La joven sintió un escalofrío recorrer su cuerpo y preguntó:

—¿Hay... hay más como tú?

—No como yo —respondió él, con su voz grave—. Lo que estaba atrapado conmigo es mucho peor.

Antes de que ella pudiera procesar lo que acababa de escuchar, un estruendo resonó desde el exterior. Ambos se giraron hacia la ventana, donde una sombra enorme se deslizaba rápidamente bajo la luz de la luna.

—¿Qué ha sido eso? —quiso saber ella, llena de pánico.

Eidan frunció el ceño y tomó un objeto pequeño de su cinturón, algo que parecía un arma pero cuya tecnología estaba más allá de la comprensión de la chica.

—Un problema —dijo, avanzando hacia la puerta.

—¡Espera! —Lía lo detuvo, agarrándolo del brazo—. No puedes salir ahí fuera.

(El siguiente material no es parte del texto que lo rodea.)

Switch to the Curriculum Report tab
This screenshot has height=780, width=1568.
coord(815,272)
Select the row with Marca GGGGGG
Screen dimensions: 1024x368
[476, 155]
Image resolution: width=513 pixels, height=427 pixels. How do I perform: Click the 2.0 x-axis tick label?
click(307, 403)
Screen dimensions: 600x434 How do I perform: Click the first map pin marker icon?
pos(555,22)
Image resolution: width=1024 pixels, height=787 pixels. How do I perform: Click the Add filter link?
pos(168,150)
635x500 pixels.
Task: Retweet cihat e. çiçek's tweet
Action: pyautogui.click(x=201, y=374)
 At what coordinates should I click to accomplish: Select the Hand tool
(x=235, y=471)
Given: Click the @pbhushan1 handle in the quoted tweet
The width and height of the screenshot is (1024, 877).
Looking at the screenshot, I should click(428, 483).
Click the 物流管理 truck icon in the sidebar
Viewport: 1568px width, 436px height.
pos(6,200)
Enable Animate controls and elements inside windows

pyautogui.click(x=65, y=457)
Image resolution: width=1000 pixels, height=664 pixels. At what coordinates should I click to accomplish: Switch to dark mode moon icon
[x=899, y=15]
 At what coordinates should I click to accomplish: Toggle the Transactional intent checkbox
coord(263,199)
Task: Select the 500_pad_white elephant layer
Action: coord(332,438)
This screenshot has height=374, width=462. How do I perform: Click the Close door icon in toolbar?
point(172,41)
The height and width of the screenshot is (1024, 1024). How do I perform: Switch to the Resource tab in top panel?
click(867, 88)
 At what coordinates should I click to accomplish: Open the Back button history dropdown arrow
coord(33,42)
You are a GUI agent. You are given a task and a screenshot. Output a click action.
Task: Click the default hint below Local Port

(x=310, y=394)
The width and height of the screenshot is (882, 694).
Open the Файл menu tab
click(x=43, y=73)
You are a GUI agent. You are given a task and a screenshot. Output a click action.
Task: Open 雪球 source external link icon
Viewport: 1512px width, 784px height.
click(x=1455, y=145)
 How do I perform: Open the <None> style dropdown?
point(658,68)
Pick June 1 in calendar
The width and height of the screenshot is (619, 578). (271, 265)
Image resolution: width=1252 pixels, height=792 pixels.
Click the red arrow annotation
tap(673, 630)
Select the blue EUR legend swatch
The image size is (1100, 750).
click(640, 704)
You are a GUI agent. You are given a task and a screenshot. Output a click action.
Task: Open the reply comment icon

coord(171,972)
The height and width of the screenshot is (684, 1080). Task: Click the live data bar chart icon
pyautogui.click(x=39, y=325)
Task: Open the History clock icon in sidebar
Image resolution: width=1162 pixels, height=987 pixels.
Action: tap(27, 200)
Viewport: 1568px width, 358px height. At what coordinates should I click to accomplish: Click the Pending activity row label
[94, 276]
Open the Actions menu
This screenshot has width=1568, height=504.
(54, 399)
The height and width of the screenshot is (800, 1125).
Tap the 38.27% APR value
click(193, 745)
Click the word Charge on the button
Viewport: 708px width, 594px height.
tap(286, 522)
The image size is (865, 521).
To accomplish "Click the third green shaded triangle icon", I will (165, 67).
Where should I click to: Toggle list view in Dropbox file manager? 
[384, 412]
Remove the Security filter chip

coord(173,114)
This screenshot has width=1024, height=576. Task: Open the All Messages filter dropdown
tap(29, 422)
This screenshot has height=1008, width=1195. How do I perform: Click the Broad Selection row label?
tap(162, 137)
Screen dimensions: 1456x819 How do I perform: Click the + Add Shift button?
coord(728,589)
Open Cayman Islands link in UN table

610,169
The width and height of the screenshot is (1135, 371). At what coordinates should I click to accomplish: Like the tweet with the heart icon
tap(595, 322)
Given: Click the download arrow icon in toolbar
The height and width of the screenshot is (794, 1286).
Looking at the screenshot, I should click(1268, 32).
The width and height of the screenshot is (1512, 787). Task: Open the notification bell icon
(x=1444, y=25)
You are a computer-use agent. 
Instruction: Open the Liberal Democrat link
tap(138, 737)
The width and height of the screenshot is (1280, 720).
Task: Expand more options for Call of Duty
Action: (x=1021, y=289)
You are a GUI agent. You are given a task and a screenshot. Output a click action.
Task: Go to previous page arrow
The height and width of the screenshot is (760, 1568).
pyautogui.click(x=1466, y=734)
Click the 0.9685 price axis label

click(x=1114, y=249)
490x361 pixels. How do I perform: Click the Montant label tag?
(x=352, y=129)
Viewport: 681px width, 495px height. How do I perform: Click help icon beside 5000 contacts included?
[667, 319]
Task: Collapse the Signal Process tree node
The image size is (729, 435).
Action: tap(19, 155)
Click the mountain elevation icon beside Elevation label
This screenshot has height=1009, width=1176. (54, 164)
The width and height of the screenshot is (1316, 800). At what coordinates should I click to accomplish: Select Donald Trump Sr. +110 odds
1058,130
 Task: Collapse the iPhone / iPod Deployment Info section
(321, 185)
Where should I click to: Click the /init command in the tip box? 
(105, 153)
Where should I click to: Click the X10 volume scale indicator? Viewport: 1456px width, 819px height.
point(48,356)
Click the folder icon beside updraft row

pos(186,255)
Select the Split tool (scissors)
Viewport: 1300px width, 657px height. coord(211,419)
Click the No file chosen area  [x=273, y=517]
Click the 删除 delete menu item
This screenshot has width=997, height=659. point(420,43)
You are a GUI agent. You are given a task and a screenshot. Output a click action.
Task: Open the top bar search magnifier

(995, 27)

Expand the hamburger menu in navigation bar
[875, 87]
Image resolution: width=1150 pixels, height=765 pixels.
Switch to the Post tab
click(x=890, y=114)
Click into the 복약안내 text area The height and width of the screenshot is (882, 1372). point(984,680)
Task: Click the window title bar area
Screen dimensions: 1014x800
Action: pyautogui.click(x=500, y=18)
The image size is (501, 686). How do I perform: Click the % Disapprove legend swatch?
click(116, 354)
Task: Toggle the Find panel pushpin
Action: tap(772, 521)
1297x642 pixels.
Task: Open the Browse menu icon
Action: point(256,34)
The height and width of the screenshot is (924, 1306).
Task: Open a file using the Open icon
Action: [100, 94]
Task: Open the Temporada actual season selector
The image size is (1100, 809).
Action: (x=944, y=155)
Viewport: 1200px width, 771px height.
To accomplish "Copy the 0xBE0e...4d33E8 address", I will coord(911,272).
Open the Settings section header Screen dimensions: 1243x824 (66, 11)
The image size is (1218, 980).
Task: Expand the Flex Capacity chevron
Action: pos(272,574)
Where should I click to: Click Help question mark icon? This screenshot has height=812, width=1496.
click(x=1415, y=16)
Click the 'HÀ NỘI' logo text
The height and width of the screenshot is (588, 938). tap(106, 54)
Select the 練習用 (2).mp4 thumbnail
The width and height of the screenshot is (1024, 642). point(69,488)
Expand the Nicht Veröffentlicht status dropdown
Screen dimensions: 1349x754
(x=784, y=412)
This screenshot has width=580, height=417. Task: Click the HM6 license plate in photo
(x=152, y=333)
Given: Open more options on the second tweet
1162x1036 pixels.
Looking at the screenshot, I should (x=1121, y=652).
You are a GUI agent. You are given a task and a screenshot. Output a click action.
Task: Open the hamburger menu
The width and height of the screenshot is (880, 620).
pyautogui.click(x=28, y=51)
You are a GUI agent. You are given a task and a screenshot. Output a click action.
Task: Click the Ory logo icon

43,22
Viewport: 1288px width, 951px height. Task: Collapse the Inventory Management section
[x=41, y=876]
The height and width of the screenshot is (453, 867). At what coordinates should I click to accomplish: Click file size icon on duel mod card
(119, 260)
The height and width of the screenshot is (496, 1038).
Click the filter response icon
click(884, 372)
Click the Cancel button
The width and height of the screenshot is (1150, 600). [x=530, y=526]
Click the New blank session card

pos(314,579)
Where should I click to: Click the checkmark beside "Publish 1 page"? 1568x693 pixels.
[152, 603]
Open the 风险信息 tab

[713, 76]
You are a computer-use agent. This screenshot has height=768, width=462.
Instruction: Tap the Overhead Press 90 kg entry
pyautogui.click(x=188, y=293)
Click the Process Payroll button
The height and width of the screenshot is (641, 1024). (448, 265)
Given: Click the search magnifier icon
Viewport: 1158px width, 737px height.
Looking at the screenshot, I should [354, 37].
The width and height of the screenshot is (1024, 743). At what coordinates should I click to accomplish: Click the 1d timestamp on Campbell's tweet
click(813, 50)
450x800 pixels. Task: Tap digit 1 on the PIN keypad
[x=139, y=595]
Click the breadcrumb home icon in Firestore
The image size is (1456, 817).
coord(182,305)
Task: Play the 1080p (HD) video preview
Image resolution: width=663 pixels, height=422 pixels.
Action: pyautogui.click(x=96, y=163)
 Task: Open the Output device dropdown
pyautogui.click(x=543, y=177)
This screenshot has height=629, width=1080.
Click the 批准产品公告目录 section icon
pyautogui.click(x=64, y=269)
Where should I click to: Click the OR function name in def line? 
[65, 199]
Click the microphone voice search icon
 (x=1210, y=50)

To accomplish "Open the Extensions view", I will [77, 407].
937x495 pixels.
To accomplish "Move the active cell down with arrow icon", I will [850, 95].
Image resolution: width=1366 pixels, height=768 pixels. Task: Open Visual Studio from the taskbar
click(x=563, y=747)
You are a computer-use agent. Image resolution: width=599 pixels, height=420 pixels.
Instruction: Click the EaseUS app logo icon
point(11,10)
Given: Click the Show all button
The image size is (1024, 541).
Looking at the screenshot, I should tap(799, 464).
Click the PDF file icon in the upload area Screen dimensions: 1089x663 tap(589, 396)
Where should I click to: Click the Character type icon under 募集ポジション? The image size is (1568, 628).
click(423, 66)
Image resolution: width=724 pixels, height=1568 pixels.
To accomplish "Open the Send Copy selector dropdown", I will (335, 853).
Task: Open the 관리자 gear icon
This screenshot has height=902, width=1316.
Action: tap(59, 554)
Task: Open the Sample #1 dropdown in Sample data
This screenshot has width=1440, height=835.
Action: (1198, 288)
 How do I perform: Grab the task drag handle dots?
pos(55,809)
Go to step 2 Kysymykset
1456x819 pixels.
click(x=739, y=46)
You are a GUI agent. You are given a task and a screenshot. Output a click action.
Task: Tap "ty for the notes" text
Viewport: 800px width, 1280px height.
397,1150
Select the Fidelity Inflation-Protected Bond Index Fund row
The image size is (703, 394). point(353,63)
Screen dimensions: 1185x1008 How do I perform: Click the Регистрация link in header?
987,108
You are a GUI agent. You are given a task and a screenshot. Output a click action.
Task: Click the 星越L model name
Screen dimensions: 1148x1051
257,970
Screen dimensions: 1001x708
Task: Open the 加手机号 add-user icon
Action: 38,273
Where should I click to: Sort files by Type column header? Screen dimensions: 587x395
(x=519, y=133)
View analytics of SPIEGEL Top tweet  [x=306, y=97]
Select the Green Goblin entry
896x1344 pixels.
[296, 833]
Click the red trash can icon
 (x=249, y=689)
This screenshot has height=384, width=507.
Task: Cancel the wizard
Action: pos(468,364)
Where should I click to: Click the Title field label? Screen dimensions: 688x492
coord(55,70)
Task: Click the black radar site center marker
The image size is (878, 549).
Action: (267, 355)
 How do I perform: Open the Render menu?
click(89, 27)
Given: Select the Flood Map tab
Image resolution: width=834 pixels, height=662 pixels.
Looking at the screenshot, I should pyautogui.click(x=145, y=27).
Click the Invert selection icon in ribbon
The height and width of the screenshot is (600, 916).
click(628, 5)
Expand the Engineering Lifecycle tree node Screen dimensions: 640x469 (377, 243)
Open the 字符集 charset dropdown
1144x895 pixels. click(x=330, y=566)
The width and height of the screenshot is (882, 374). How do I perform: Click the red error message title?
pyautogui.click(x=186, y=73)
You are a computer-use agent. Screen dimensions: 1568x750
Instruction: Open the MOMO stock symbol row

Él la miró, y por un momento, la intensidad de sus ojos pareció suavizarse.

—No tengo elección. Si esa cosa ha escapado, podría destruirlo todo.

Ella lo soltó, pero antes de que él pudiera salir, una idea cruzó su mente:

—Si eres un guardián, ¿por qué estabas atrapado?

El chico se detuvo en seco, con su expresión endurecida al contestar:

—Porque fallé.

Sin más explicaciones, abrió la puerta y desapareció en la noche, dejando a la muchacha sola en el taller con más preguntas que respuestas.